At issue here is that the English legal tradition did, in fact, recognize different law codes of respectively heterogeneous corporations, rather than a uniform law of the land. After all, there had been a long tradition of canon law in England and that law often dealt with property, for example, in matters of inheritance.

As someone who is quite sympathetic to Haivry’s argument, shares his interest in Selden’s work, and finds the present book most stimulating, it still behooves me to put difficult questions. Doing so might bring out complications not only in Selden’s views but also in conceptions that the author and I may hold in common. Thus, it is not clear what kind of satisfactory guidance the English legal tradition provided in the conflict between Henry VIII and Thomas More. Furthermore, one should always keep in mind not only that tradition is always developing—as Selden knew, in contrast to the occasional statements of Coke, who nonetheless practically also knew—but that tradition has diverse, even tension-ridden, components.

One must approach with considerable care the category “the genius of the nation” as used by Selden in, for example, his commentary on the late 13th century treatise known as Fleta (where his use of the phrase is indistinguishable from Coke’s use of it),[3] not to dismiss it as being nothing more than mystical hogwash, but to refine Selden’s (and Coke’s) recourse to the category, as did Maitland in his English Law and the Renaissance (1901). A cultural unity that rightly allows us analytically to speak of a nation should never be understood to imply uniformity.
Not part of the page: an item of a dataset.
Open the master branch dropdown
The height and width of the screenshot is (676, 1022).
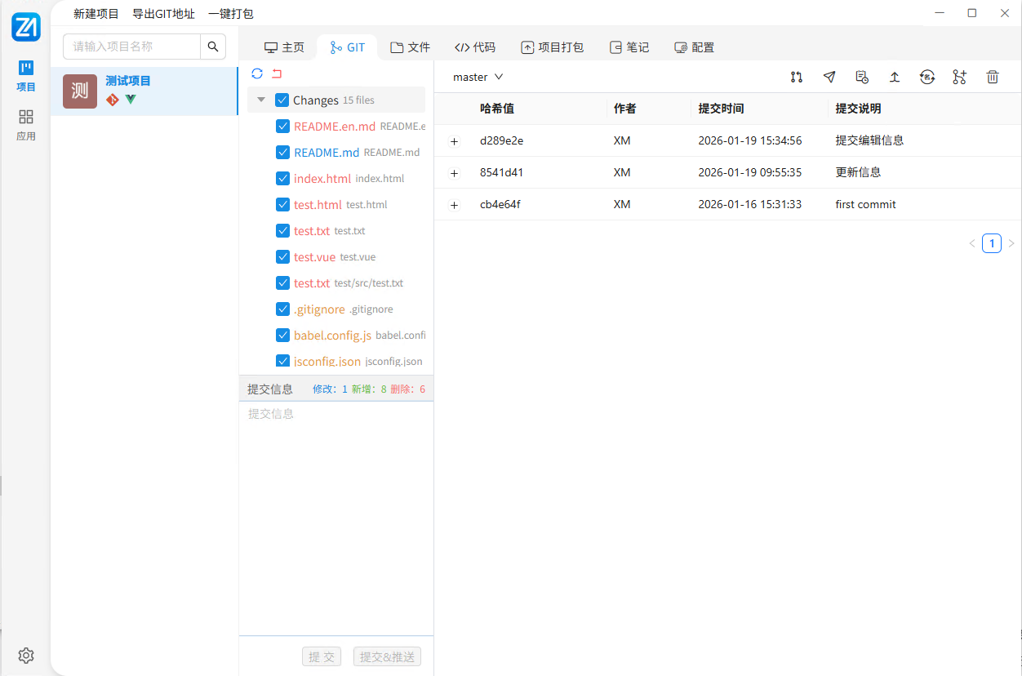pos(478,77)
There is a great deal of subtlety in Haivry’s book which this review has not addressed but which awaits the reader. Given that Selden spent the last half of his adult life (with the important exception of his intriguing commentary on Fleta, with its finely calibrated analysis of the Lex Regia in the English legal tradition and with its apparent shift of emphasis of the category lex terrae from primarily “due process” to “the laws and customs of the Realm”) on an extensive examination of Jewish law, it is appropriate to conclude with Haivry’s surely correct evaluation of that examination:

A major motive behind [Selden’s] Hebraic learning had very much to do with Selden’s other main intellectual concern, the defense of English common law. His inquiries into English law, its nature and the challenges to it, in the intellectual as well as the political and judicial spheres, brought Selden from very early in his career to reflect on, and search for, the principles of a practical and moral justification for customary law. He eventually found much of the interpretative framework and theoretical underpinnings, for which he was looking, in the national, continuous, and adaptive Jewish legal tradition.
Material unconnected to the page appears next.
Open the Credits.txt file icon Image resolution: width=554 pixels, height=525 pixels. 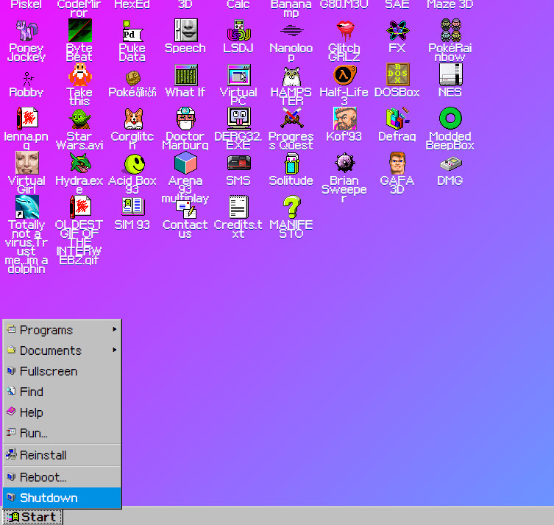click(x=238, y=208)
That tradition was able to be “the epitome of continuity through change” because it was “unconnected to the usual agencies of state coercion.” However, the rule of law embodied by an institutionally distinct judiciary, as an obstacle to state coercion, is by no means free from numerous complications. This, too, Selden realized.  One problem would be determining the principles by which judicial review should be carried out—a subject much discussed by contributors to Law and Liberty. There are others, a few of which I raised previously in my essay, “Why Freedom is a Legal Concept.” But clarifying and addressing those matters will be greatly aided by the familiarity with the history or philosophy of English law which Haivry’s book provides in its welcome examination of Selden’s ideas.
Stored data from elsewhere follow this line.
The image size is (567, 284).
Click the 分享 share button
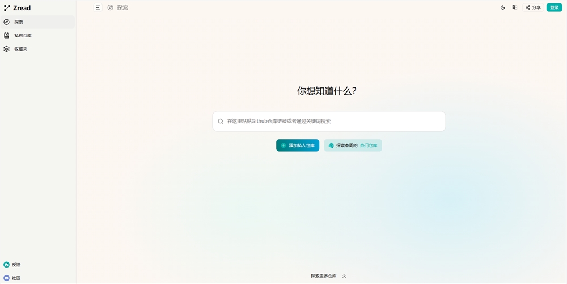[533, 7]
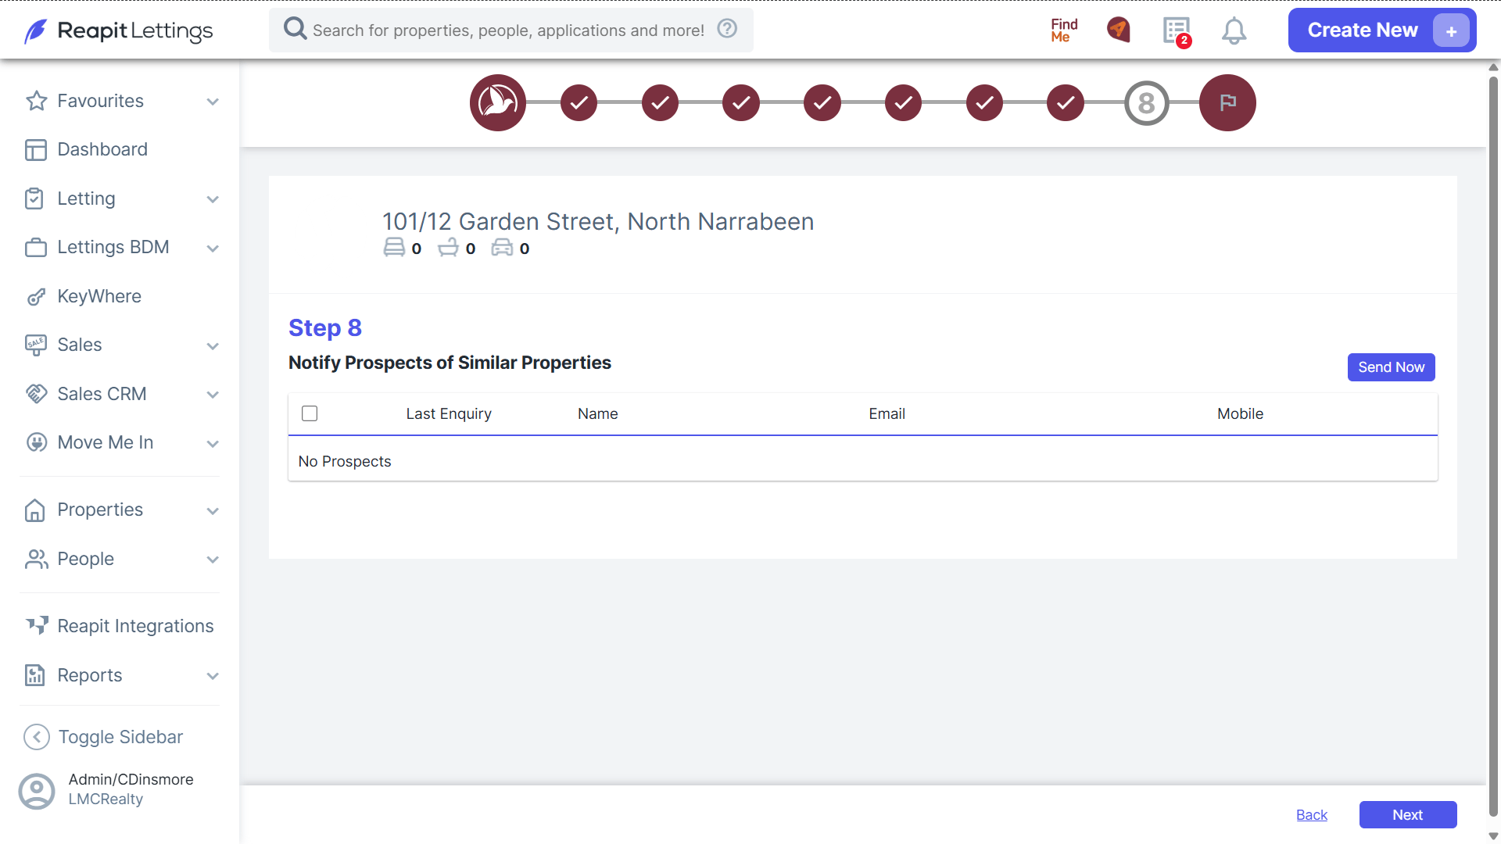Image resolution: width=1501 pixels, height=844 pixels.
Task: Toggle Sidebar collapse arrow
Action: pyautogui.click(x=37, y=737)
[1] Harold Berman, “The Origins of Historical Jurisprudence: Coke, Selden, Hale,” Yale Law Journal 103:7 (1994), 1651-1728.

[2] Hale’s defense, “Sir Matthew Hale on Hobbes,” with important introductions by Frederick Pollock and W.S. Holdsworth, was published in the Law Quarterly Review CXLVII (July 1921): 274-303.

[3] John Selden, Ad Fletam Dissertatio (Cambridge, 1925), with a valuable introduction by David Ogg, p. 165.